No hope there; what about breadth? Differences at the wing tip are negligible but at the innermost primary, the breadths again follow the weight order, by 10% of Brünnich’s measurement. Again little hope but as the secondaries of Razorbill are distinctly narrower than its primaries, we can at least isolate its wing shape as relatively short, narrow and paddle-shaped.
That leaves the two guillemots. No certainties but does Brünnich’s have a little more length and flap to its whirr than Guillemot? All three species show similar over-sea speed but does Brünnich’s look rather more powerful?
If Guillemot flies level, does Razorbill proceed slightly tail down? Does Brünnich’s look front heavy? Bill and head bulk This should decrease from Razorbill through Brünnich’s to Guillemot. However, the first seems to fly with its head slightly cocked and drawn back and as Brünnich’s has a gull dark nape, maybe its bill and head look bulkier or more front-heavy? Does Guillemot extend its neck most?
The small pair – Puffin and Little Auk. Weight, wing shape and flight action
Puffin is over 150% heavier than Little Auk but its wings are only 30% longer. Hence a high wing-loading and a particularly rapid and short wing-stroke when taking off and making speed; also an odd habit of changing its lateral body angle as if to catch maximum lift. Yet in spite of its apparently poor design, Puffin makes as much over-sea speed as Guillemot and Razorbill. Not so the Little Auk whose wing-beats, though fast, are actually rather loose and convey more agility in the air than over-sea speed. It is the only auk that can jump from the water surface and unlike Puffin, it frequently suggests a small wader or fluent-flying passerine at long range.
If Puffin flies level, with a front-thick look, does Little Auk proceed slightly head-up/tail-down?
Bill and Head Bulk
Even in its first winter, the mass of Puffin’s bill blade and dusky face is, and looks, deeper than on Little Auk. The latter’s bill disappears at any distance and its head is usually bunched up into its shoulders, although occasionally shooting out on its neck as if increasing the bird’s chance of seeing its way.
This is all very well but are we getting anywhere?

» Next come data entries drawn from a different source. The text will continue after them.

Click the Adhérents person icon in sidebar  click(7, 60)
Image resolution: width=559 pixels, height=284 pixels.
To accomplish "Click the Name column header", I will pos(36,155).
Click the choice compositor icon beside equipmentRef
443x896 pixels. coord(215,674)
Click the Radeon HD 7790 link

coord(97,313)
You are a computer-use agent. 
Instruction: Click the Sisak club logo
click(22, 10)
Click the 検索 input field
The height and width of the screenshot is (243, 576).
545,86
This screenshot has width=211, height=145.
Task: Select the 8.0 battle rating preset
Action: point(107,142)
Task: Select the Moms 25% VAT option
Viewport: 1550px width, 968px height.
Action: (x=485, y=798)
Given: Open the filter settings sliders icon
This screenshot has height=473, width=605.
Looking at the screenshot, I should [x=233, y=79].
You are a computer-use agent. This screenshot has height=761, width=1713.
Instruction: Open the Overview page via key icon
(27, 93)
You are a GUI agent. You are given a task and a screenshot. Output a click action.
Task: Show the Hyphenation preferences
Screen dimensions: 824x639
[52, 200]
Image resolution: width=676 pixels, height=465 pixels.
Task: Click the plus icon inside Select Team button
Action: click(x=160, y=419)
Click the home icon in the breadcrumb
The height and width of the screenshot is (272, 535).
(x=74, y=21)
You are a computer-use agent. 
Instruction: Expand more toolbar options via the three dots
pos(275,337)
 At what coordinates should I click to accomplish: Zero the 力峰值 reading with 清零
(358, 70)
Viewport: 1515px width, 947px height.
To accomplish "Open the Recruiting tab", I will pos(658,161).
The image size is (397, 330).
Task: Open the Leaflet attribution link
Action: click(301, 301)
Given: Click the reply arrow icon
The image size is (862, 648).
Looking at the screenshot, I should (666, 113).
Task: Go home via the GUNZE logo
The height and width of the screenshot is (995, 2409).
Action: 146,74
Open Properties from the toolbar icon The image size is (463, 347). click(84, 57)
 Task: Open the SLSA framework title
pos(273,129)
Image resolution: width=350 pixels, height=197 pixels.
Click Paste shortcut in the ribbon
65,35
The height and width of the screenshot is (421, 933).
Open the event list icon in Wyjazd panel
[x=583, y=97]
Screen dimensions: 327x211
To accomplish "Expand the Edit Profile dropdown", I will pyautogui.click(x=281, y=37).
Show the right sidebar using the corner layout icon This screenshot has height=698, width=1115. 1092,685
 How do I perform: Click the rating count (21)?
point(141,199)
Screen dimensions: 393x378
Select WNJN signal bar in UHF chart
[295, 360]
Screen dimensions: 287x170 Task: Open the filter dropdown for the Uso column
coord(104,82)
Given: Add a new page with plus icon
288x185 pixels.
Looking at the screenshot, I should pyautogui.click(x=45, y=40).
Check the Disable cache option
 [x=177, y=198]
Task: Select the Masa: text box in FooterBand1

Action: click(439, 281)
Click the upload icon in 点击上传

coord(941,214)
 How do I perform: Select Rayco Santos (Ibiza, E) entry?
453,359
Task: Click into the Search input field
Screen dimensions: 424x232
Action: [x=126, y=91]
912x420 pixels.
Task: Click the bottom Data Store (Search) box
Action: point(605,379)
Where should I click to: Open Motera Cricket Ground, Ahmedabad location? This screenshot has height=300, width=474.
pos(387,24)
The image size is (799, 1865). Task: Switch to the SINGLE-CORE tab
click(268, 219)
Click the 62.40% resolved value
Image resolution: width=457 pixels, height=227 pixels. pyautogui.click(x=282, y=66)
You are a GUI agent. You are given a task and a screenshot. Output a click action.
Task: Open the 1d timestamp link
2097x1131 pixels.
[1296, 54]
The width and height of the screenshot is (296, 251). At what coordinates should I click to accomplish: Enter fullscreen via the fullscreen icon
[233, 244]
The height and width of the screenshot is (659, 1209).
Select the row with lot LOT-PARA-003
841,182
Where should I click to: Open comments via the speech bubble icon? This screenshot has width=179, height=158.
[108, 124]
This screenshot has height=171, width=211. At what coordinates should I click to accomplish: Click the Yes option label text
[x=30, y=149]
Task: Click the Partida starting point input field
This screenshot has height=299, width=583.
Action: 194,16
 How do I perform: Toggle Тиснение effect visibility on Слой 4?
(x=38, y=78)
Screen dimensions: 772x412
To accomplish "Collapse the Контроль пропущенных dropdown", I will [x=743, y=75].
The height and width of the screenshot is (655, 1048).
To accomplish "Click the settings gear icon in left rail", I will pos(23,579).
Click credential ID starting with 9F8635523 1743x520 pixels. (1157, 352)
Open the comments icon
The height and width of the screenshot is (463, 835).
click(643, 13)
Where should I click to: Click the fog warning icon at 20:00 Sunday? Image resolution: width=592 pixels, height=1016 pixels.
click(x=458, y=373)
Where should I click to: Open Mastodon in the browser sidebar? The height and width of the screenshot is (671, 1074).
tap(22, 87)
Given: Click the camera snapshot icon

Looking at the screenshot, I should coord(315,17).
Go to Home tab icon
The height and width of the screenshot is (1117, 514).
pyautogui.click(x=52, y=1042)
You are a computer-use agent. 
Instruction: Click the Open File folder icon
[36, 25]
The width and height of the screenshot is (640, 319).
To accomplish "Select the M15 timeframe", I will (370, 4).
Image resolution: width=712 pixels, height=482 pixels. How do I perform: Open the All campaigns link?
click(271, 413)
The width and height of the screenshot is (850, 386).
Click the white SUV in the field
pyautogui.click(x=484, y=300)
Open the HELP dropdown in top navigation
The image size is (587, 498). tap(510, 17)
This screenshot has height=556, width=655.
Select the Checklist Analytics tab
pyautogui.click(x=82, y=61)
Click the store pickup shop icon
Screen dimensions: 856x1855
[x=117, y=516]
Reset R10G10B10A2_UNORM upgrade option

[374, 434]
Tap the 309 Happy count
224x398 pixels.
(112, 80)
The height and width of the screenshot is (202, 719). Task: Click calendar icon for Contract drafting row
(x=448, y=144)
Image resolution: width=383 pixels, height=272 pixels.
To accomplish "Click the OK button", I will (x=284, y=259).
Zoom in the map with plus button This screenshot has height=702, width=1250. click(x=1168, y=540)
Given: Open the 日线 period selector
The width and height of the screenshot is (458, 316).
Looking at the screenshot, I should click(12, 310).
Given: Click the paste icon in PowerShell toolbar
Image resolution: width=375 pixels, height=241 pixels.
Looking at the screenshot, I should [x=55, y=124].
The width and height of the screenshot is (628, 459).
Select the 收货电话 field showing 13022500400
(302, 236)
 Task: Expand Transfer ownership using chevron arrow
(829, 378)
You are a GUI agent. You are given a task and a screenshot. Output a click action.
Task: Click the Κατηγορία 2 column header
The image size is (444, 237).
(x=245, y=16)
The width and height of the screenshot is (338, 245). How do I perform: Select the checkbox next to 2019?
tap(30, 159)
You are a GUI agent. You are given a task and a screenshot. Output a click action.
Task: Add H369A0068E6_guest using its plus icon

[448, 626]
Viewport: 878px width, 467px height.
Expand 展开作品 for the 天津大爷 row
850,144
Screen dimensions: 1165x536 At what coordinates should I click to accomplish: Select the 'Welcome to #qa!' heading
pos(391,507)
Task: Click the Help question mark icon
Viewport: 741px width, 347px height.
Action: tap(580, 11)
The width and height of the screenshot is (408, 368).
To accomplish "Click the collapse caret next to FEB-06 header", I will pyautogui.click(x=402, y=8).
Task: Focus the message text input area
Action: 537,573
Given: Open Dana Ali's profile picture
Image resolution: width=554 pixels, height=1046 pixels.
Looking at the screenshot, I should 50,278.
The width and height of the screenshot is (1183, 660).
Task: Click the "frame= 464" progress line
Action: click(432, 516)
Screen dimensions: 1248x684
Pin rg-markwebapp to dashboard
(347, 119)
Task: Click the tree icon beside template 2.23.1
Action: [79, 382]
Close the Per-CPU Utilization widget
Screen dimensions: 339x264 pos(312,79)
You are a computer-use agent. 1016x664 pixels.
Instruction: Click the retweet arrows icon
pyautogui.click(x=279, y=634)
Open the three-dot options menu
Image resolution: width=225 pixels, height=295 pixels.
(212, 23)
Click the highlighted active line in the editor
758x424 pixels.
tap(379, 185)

Those who have spotted my omission of the small immatures problem in the large trio and Puffin will say “no”. My apologies, but one has to start somewhere, while the only lasting answers will come from your own field trials. Those should begin in July and August at a breeding cliff and with study of the fledglings that hurtle down to their first splash and are then fed on the sea for several weeks.
It may take them up to two months before full flight power, in addition to paddling, takes them away from local food sources. So how many juveniles are on the wing in the later autumn passages? In my opinion, not too many. So the early chances for confusion come mainly from birds on the sea.
Even so, we are still stuck with major problems in separating Brünnich’s, Guillemot and Razorbill – and where do we go to sort them out? Could there be a "Brünnich’s triangle" in the northern sector of the North Sea? I saw a first spring bird halfway between Bergen and Newcastle in March 1977 and at long last we are picking up a few live birds off our coasts. I have also had my suspicions raised by several "lumpy birds" off north-east Grampian but the proof of distribution – and a real chance to perceive the rarest auk – will only come from purposeful voyages. An opportunity for Aberdeen seawatchers to break new water? As I said, it is a real challenge!
Final thought: we witter on and on; "There must be more Brünnich’s than are washed up": I would add: "There ought to be many more Brünnich’s than White-billed Divers!" Down goes a fascinating gauntlet; who will pick it up?
Superior optics have improved ID of distant auks to some extent, but there are limits. However, despite improved ID, years like 2021 when there are multiple records of live Brünnich’s Guillemots in UK waters remain extremely rare. White-billed Divers, on the other hand have been found wintering regularly off the coasts of the northern isles, Outer Hebrides and in the Moray Firth.